In general GSM is a great engineering project. It lead to the creation of the ETSI, they adopted the English language for their specifications and they applied the information hiding principle. The group speciale mobile managed to create well described components that communicate through fully specified interfaces. Somebody implementing a SIM card does not need to know about a VLR. Somebody implementing a VLR does not need to know about the AuC. Somebody implementing a BTS doesn’t need to know about the MSC.

This summer and in December severe privacy issues on ETSI/3GPP MAP have been revealed. At the 31C3 there will be two in-depth talks about different aspects of it and some of the issues have given us a nice laugh, some the OMG feeling, some gave us pity but I am a software engineer so the question is how did we end up in this situation? ETSI/3GPP MAP was designed at the time SS7 was a walled garden and when it came to telephony one nation could trust another. This trust model fell apart with the liberation of the telephony industry but the specification was not updated. ETSI/3GPP MAP went through several phases and they have had some really bad design choices that are thankfully (or thanks to capitalism) ceased out from the network. All of the issues found and disclosed appear to be bugs in the specification and not a specific implementation. ETSI/3GPP MAP is an old protocol and while one could improve the specification to fix the protocol it is unlikely that new implementations would be rolled out.

But there is hope, there is a new protocol. The protocol was designed in a world where IP was well understood. We had big security issues, viruses, worms, targeted attacks. The basic trust model had changed to a world where one needs to protect oneself. The protocol is called DIAMETER and will power true 4G networks. It is based on the well known RADIUS protocol that many people may know from eduroam.

So do we just need to wait until most networks deploy 4G and we will be more secure against privacy disclosure and other attacks? 3GPP has even created interworking between MAP and DIAMETER. This is done by mapping one or more MAP operations to calls to DIAMETER. Wait what? How can this be possible? It is possible because the fundamental design and trust model is the same. If you tell a HLR/HSS that a subscriber is in your network then they will believe it. While RADIUS was verifying credentials in the home server, in DIAMETER it is not part of what a HSS has to do. This means a subscriber can be still be hijacked.

My understanding of DIAMETER is still very small but it is quite clear that the protocol and mindset is bug-compatible and only the encoding and number of messages has changed.

So where does it leave us? And what should we do?

  • We should have the “public” attend 3GPP meetings to push for better specifications.
  • We should try to stop the DIAMETER roll-out before we have an insecure legacy system long before the old one has been ceased out.
  • We need to push for mobile stacks that only implement L1 and have Free Software that implements the protocol (who wants to have a SIP, UDP and IPsec stack in a proprietary baseband processor?)
  • We need strong End-to-End encryption.

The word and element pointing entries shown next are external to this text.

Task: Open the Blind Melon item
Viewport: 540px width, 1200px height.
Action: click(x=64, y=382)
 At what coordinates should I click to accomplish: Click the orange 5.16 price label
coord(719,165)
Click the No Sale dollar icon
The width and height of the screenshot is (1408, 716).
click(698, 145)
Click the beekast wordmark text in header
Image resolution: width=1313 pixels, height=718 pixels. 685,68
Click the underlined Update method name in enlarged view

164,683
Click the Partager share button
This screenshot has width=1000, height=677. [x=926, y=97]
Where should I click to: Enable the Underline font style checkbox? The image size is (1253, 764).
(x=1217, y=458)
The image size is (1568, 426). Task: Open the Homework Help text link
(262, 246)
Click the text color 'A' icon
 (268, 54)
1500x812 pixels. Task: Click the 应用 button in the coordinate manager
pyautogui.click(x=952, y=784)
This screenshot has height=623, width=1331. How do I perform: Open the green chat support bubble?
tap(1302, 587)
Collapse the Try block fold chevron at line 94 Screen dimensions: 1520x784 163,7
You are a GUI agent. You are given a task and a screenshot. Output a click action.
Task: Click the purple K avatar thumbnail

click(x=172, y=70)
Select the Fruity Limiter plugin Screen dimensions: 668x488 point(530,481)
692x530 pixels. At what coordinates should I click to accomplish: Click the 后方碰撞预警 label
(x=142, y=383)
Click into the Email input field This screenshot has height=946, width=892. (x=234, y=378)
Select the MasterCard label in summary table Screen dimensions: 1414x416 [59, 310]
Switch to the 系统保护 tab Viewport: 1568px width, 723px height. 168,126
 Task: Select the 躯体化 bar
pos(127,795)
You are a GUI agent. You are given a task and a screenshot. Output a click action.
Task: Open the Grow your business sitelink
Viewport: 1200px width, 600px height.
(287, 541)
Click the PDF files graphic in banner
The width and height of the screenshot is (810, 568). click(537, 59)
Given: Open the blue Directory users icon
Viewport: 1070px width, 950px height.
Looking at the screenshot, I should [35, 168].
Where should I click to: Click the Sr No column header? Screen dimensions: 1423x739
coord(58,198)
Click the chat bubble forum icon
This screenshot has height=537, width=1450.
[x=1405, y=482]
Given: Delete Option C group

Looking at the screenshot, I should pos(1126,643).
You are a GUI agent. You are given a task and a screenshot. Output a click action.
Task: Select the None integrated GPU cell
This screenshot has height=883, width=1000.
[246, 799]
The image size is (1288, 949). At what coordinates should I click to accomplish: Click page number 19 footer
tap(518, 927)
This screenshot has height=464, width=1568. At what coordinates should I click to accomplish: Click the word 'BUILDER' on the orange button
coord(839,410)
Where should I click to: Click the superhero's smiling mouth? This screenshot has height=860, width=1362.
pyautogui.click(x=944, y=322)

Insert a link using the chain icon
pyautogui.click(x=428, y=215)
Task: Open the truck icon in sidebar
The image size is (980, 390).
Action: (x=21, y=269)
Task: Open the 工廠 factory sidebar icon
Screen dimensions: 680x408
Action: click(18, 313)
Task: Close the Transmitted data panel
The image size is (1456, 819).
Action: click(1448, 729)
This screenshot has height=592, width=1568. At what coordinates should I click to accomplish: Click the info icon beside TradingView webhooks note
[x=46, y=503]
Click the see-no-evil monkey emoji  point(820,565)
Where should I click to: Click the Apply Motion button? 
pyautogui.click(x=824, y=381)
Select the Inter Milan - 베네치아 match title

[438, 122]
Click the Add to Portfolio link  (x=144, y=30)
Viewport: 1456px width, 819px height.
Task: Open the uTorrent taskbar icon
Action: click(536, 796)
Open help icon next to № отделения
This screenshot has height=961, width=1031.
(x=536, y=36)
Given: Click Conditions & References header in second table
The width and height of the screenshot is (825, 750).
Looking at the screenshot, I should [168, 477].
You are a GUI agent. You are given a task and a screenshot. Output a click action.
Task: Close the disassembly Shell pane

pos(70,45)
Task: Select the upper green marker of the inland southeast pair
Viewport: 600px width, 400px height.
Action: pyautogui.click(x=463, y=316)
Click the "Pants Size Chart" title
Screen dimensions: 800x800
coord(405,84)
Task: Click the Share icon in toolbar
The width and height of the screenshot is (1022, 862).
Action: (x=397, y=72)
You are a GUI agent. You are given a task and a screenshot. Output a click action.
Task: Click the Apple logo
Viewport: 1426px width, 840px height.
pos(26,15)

But for that we need to be able to control more of the telephony part. Make it possible to run SIP over TLS servers that can interconnect with each other. Make sure that your Network Operator just gives you IP and you handle your telephony yourself.
  • We need to push for protocol design that limits and reduces the overhead around the IP header.
  • We need interest groups and funding that make that possible.